■ **Directions for this task**
Change "Output one action" to "Return a single action" in the records from their first line through the line that contains "This screenshot has", both included. Give back only those lines, with everything else left unchanged.

■ **Data shown**
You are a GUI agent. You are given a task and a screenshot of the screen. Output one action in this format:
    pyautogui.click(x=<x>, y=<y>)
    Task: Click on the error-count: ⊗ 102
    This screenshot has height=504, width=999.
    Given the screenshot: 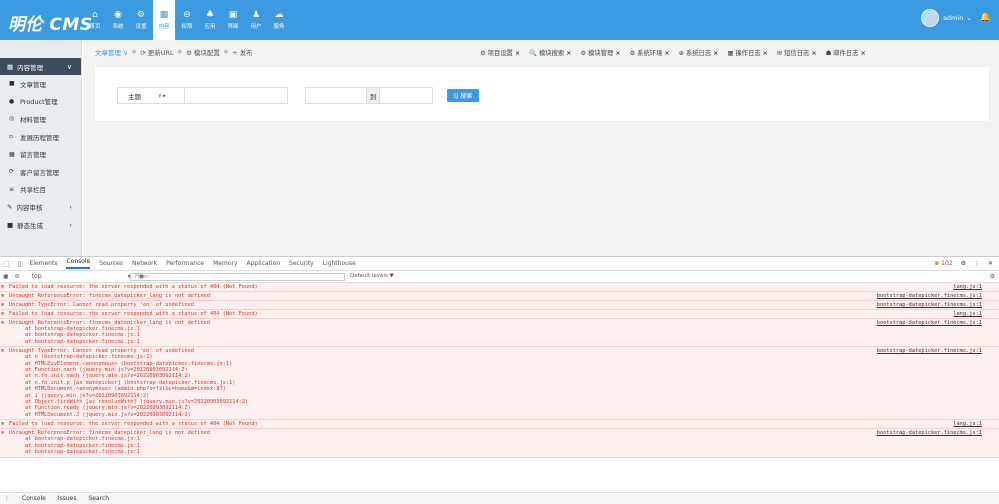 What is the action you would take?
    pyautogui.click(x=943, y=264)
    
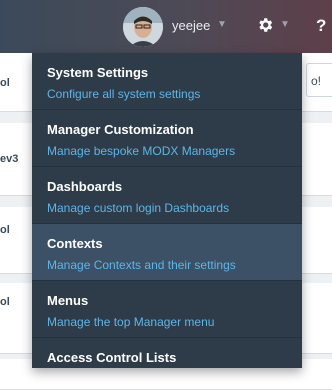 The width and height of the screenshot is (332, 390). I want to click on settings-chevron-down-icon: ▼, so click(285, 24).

■ **Answer section**
You are a GUI agent. You are given a task and a screenshot of the screen. Return a single action in this format:
    pyautogui.click(x=<x>, y=<y>)
    Task: Click on the error-count: ⊗ 102
    This screenshot has height=504, width=999.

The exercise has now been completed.